Una terza richiesta della Confederazione, chiede la cancellazione dell’obbligo di INDICAZIONE SEPARATA IN FATTURA DEL COSTO DELLA MANODOPERA, ai fini del riconoscimento della detrazione del 36% sulle spese sostenute per la ristrutturazione delle abitazioni non di lusso. Confartigianato, a questo riguardo, ha sempre evidenziato due aspetti negativi della norma. Da una parte, una possibile violazione della privacy e delle regole di concorrenza tra imprese. Il costo della manodopera può rappresentare, infatti, un dato strategico per un’azienda in termini di competitività. Dall’altra, non è mai stato chiarito come l’indicazione del costo della manodopera in fattura si interfacci con il contrasto del lavoro irregolare. A fare chiarezza, non contribuisce neppure il fatto che il legislatore non ha previsto alcuna sanzione per le imprese che non ottemperano alla previsione.
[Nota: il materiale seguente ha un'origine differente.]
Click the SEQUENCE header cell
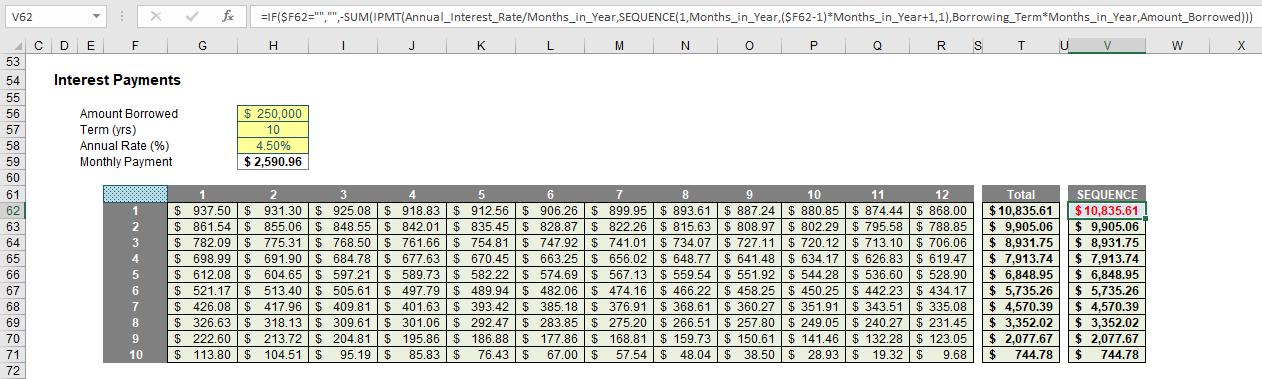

Restando alle semplificazioni, Confartigianato sollecita anche “una migliore identificazione delle attività che rientrano nel settore edilizio”, per semplificare il regime Iva di inversione contabile riferito ai subappalti nel settore edile, il cosiddetto “REVERSE CHARGE”.
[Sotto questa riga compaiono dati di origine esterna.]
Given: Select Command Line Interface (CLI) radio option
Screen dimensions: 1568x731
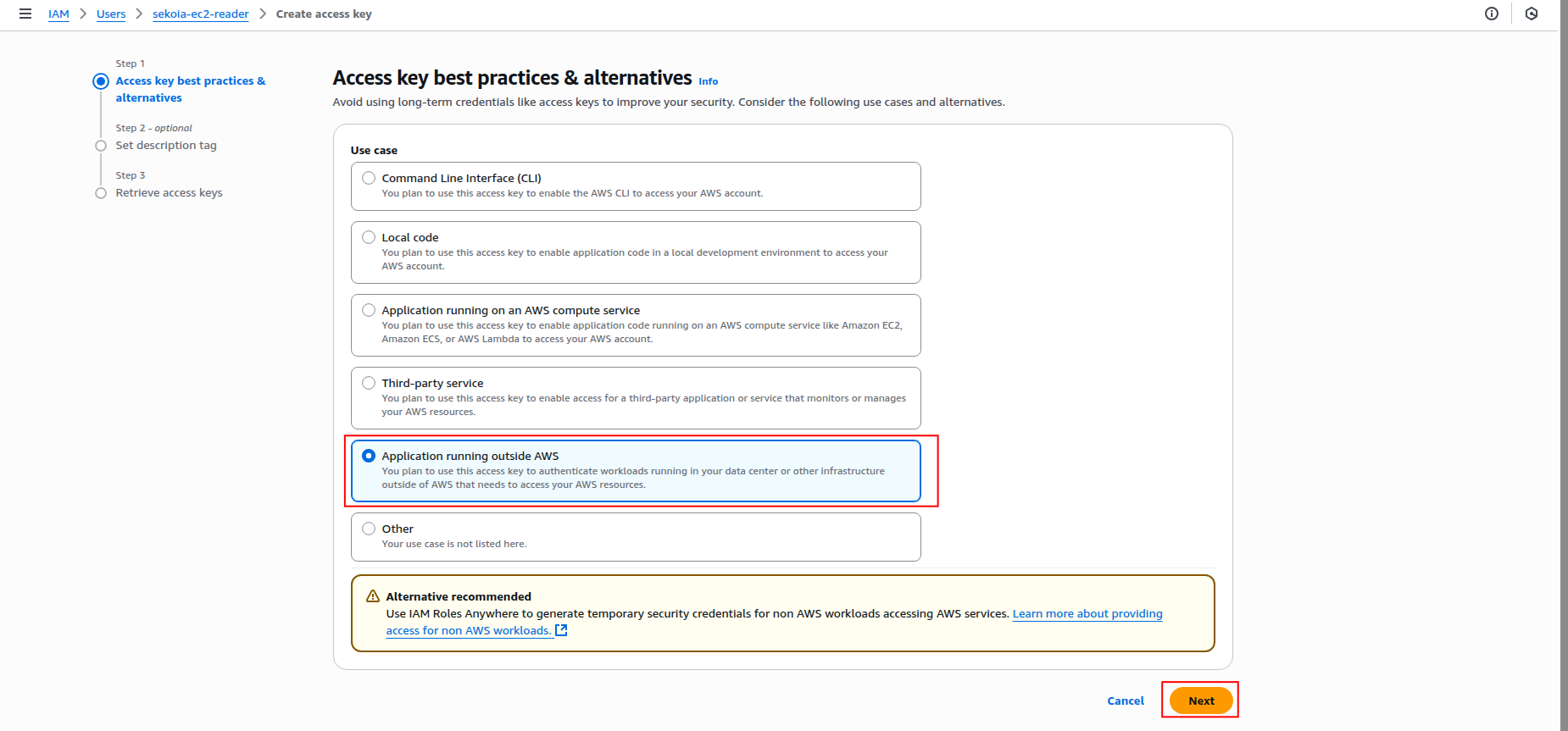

Per quanto attiene agli STUDI DI SETTORE, la prima modifica auspicata dalla Confederazione, riguarda la VALENZA PROBATORIA DEGLI INDICATORI DI NORMALITÀ ECONOMICA A REGIME. Grazie a un lungo braccio di ferro, Confartigianato, negli anni passati, era riuscita ad ottenere, sugli indicatori introdotti in via transitoria dal Ministro Visco, una valenza probatoria nettamente inferiore agli studi di settore. Ora, la richiesta, è che la stessa valenza probatoria sia confermata anche sugli indicatori a regime, proprio nella logica che gli indicatori devono costituire delle mere segnalazioni. Rappresentano, infatti, delle normalità economiche, senza tener conto che per le imprese la normalità economica è l’eccezione e non la regola.
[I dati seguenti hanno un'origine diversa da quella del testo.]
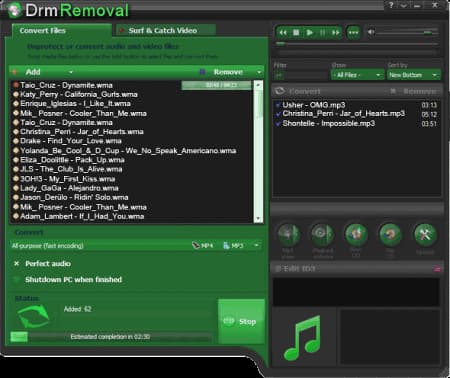Expand the Add button dropdown arrow
450x378 pixels.
pos(71,72)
Sempre in tema, una seconda proposta emendativa riguarda i tempi di ENTRATA IN VIGORE DEGLI STUDI DI SETTORE. In questa direzione il Governo ha già predisposto una norma assolutamente positiva per il sistema delle imprese, che anticipa al 30 settembre la data di approvazione degli studi. Confartigianato chiede al Governo di fare uno sforzo in più, ovvero di anticipare l’approvazione degli studi a giugno e di mettere a disposizione un programma informatico che permetta alle imprese di simulare la propria posizione.